The social life in Rarotonga was perfect and when we weren’t hanging around our gorgeous beach front house, we would often meet up at the local restaurants, beach front bars and once a week would meet for a coffee before work at the nearest café. Whenever a new intern came or left, we would organise the legendary ‘Party Bus’. This was an open roof bus, with music, lights and a BYO policy. It drives around the island picking up people before stopping off at various bars before it reaches the local night club; a must do night out when in Rarotonga!
We completed our PADI Divemaster, an absolutely huge achievement for myself! We celebrated as every new divemaster does with a ‘snorkel test’; The new divemaster don’s a blacked out mask with snorkel. The certifying instructor then pours an unholy concoction of alcohol down the snorkel! This was followed, of course, with a night on the party bus!
Not long after, there was talk of some of continuing to Instructor level.
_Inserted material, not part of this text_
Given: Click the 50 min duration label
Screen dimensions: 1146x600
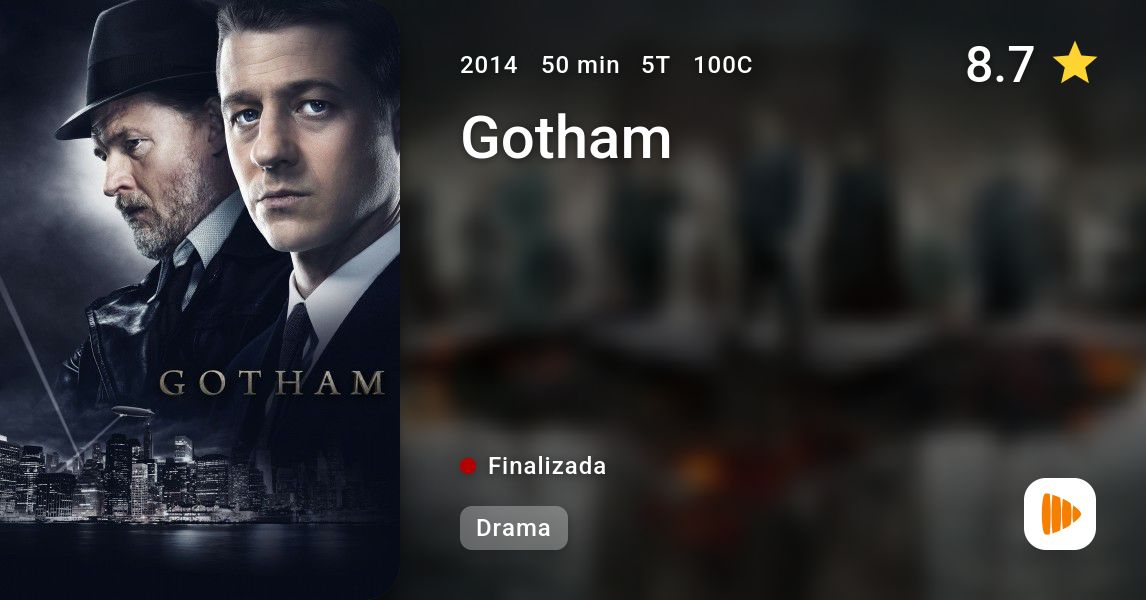Looking at the screenshot, I should click(580, 65).
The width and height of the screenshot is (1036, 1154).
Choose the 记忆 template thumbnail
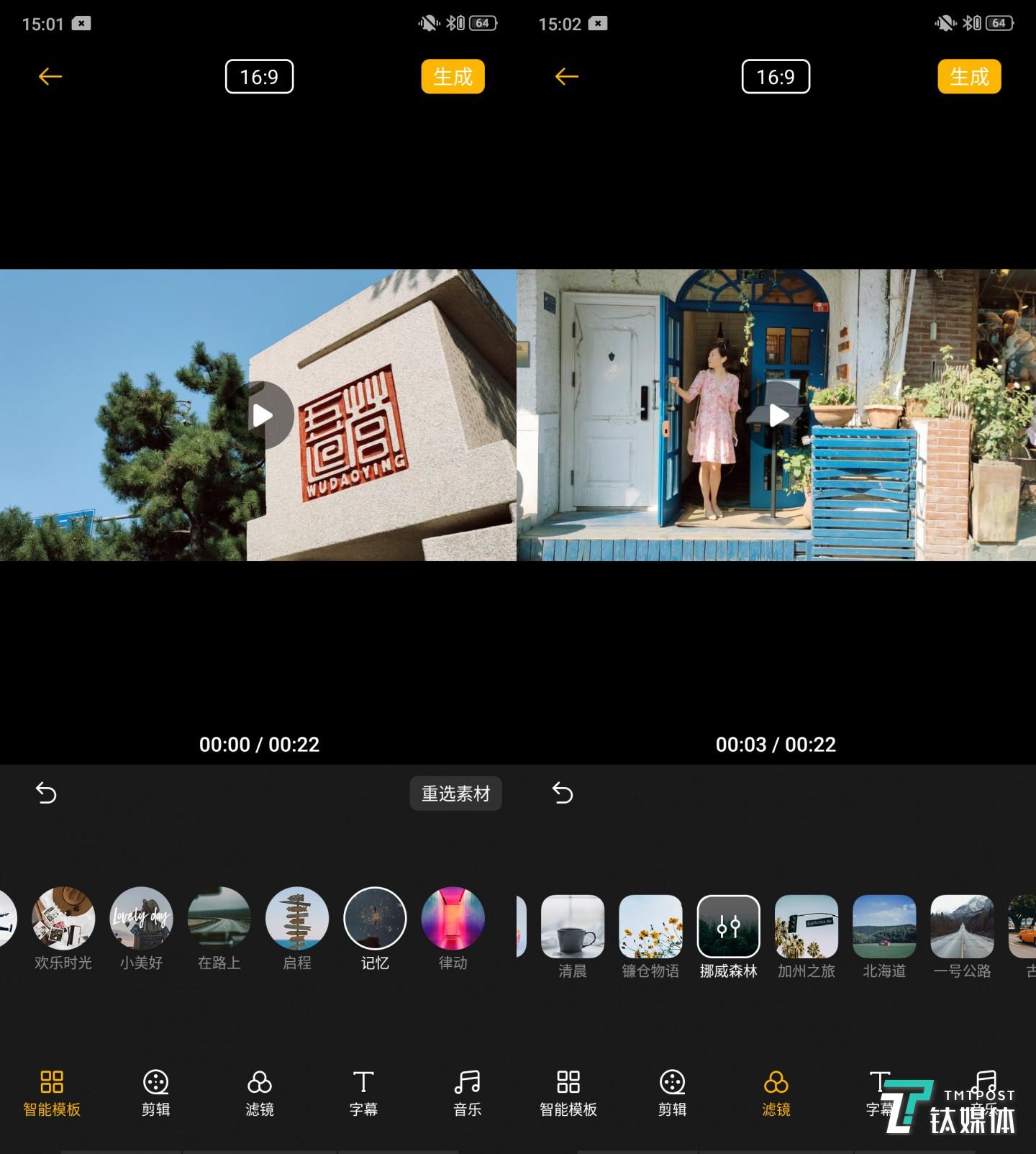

The PADI Instructor Development Course (IDC) is a 10 day course culminating in the Instructor Exam (IE). It is incredibly intensive and known to break you down in order to build you up. Turns out our Course Director was running an IDC for some of the other intern, which was due to start in the next weeks. Completing this would certify me an PADI Open Water Instructor, a level I was not sure I was ready for, but, rather apprehensively, I decided to go for it!
There were 5 of us on the 3 week course. The wonderful thing about the IDC is that you really become a team, if one of you does badly you all do badly, if one of you falls behind, everybody stops to pull them back so when you cross the finish line you are there all together crossing as a team. We worked with each other, tested each other, spent hours and hours in the pool perfecting our skills until we were all ready for the Instructor Exam (IE). This consists of two days of theory exams and practical demonstrations in the pool and the open water. Perhaps the most nerve-racking two days of my life. I knew from the amount of tension I felt waiting to hear whether I had passed that diving meant so much to me; and when you and every one of the team gets that handshake; the feeling is overwhelming.
I stayed in Rarotonga only for another month or so. I was indecisive and unsure what to do. On one side, I wanted to stay, taking the job offered at the dive centre. I loved this island, the people and the work. However, I had only just started my adventure and I was desperate to continue travelling to different countries and trying new experiences. I was sure Rarotonga was where I wanted to end up but I wasn’t ready to settle down just yet, there was so much more I wanted to do first
Rightly or wrongly, I decided to leave Rarotonga in search of different adventures. I will never forget my time in the Cook Islands and the people I met and worked with, who I consider to be my Rarotonga family. They say that it is the people who you are with that shape your experience and I consider it to be one of my finest. I do hope to return to Rarotonga one day, one of my most favourite places and maybe even return to Pacific Divers, where I keep some of my most treasured memories.